We just mentioned overall growth, but the Linux kernel is a part of that growth. The kernel is adding A LOT of IDs. Enough to show up on a graph.

The green of the graph is Linux kernel CVE IDs, the blue is all other IDs. It’s a huge number. The kernel is pretty huge though, so these numbers shouldn’t be unexpected.

There are many very serious people who don’t think most of these kernel issues should have CVE IDs. They claim the bugs aren’t bad enough to warrant a CVE, and more verification should be done on the bugs, and they should only be filing things attackers could use to steal bitcoins. There are many complaints about this volume of IDs. The kernel is doing something new and different, so it must be wrong.

Greg K-H explained on the Open Source Security Podcast (which I co-host) that the kernel is used on too many devices to easily decide what is or isn’t a vulnerability. It’s on everything from phones, to space ships, to milking machines. There aren’t many projects that can claim such a wide reach.

Even if we ignore these supposed low quality kernel CVE IDs, there are also a lot of non-kernel CVE IDs that could be considered low quality. What this means is vulnerabilities that could be considered plain old bugs depending on who does the analysis. If we want to raise the bar for what a vulnerability is, that won’t just affect the kernel, it would affect a number of CVE IDs. There are a lot of bugs that are right on the line for what the definition a vulnerability is. It’s sadly about as well defined as what a sandwich is.

This isn’t really a problem though, we’ll explain a bit more about data quality and how we use it below.

The demise of NVD

One of the more exciting events this year was in February when NVD stopped enriching vulnerabilities. We can see from this graph is dropped off pretty abruptly. This dropoff was unexpected and didn’t come with any sort of explanation for many weeks.

Before February, NVD would add data to published CVE IDs. Details like the products and versions affected. Vulnerability severity, and the type of severity. The data wasn’t the best, but sort of like that falling apart car we had as a kid, it was ours and it got us where we wanted to go, usually.
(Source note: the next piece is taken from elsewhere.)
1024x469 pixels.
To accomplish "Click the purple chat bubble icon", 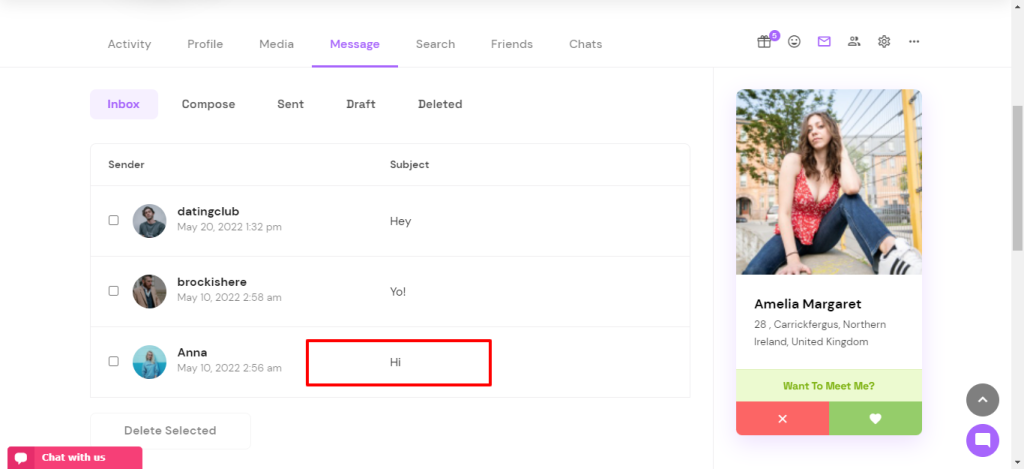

Since this sudden change in enriching vulnerabilities there has quite a bit of confusion about what happens moving forward. For example the FEDRAMP standard specifically names NVD as the source for vulnerability severity. What happens if there is no NVD severity anymore? Nobody seems to know, so we’ll just wait for everything to go back to normal.

CISA has also started to add some enrichment data in a project they have named Vulnrichment. The Vulnrichment project has people at CISA adding vulnerability details similar to how NVD worked. The devil is in the details though. Many words could be written about what CISA is and isn’t doing with Vulnrichment. We’ll wait and see how the projects looks in a few months, it’s still changing pretty rapidly. I’m sure they’re talking with the NVD folks about all this … right … RIGHT?

NVD has made several announcements about the current and future status of the project. We’re about 6 pinky swears deep now that everything will go back to normal soon. I’m sure this time it’s real. The thing is, the truth we need to understand, is that NVD can’t go back to “normal”. Normal fell off the cliff, remember? That CVE graph shows the volume of IDs is growing at an accelerated rate. Unless NVD had a massive budget increase, every year, forever, it’s silly to even pretend.

The unsustainable future

If we look at all the things happening with vulnerabilities it doesn’t spark joy. None of the graphs are pointing in directions we want them to be. In theory, if we had more effective security we would see fewer vulnerabilities every year, not more. But there’s another trend that’s rarely discussed by security people; the mind boggling growth of open source. I gave a talk at Cyphercon earlier this year about the size of open source. It’s gigantic, bigger than you can imagine. Here’s a graph of releases of open source packages

That’s more than 100 million releases in the last 15 years. To put this in perspective there have been 250 thousand CVE IDs ever created, EVER. Any security researcher could look at any piece of software and find at least one vulnerability. I’ll let you think about that one for a while.

Given the CVE graph and now this open source graph it’s pretty clear the trend for the number of … everything is only going to go up for the next few years. If we can’t handle the number of vulnerabilities we have today, how can we possibly deal with double the number in a few years? Oh right, normal, we should go back to normal. Normal will solve our problems.

There are a few things we do today that are making these problems worse. I don’t know exactly how to fix them, but pointing out the problems can help sometimes.

Stop the zero CVE madness

There’s a prevailing attitude in the industry to get the number of CVEs in our environments to zero. This creates a perverse incentive where the goal is a number, not better security. We should try to find ways to discover which vulnerabilities matter and deal with those, not do whatever it takes to make a number on a spreadsheet equal zero.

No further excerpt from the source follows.